Erusin (אירוסין, also Babylonian ʾirrusin) is the Hebrew term for betrothal. In Modern Hebrew, erusin means engagement, but this is not the historical meaning of the term, which is the first part of marriage, the second part being the nissuin "nuptials".

Since the Middle Ages it is customary for the marriage to occur immediately after the betrothal, and to perform the betrothal during the marriage ceremony itself. Previously, this was not the case, and there were often several months between the two events, according to Ketubot 57b: "a virgin is given twelve months to prepare for her wedding? ... a widow given her thirty days".

In Hebrew and rabbinic literature, betrothal is frequently referred to as "sanctification" (קידושין), on account of the bride becoming "sanctified" (dedicated) to the groom.

--

PROBLEMS AND TASKS:
1. Copy part of the passage on erusin, beginning at the words "In Hebrew and" and stopping after "to the groom.".
2. Please list every length of time mentioned in the passage on erusin.
The material that comes after this text is not needed for anything here.

DATA SECTION:
--

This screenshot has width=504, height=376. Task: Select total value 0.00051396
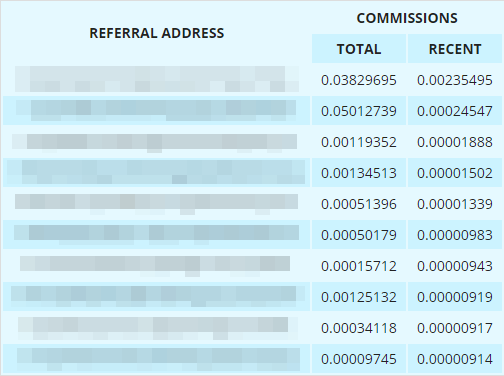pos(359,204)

--

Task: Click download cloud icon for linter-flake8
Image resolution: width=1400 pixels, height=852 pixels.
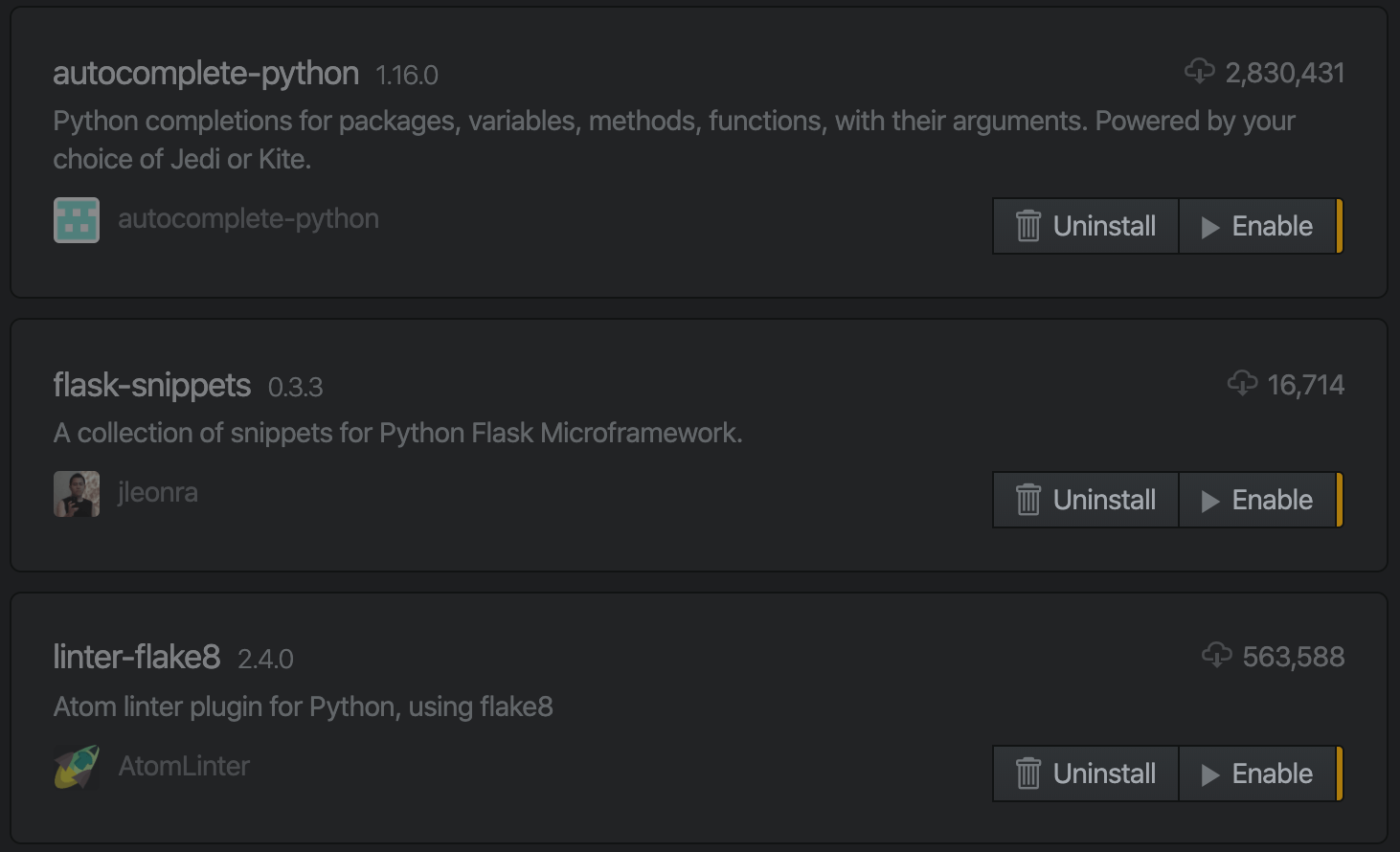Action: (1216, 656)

--

LIST OF SOLUTIONS:
1.
In Hebrew and rabbinic literature, betrothal is frequently referred to as "sanctification" (קידושין), on account of the bride becoming "sanctified" (dedicated) to the groom.

2.
several months
twelve months
thirty days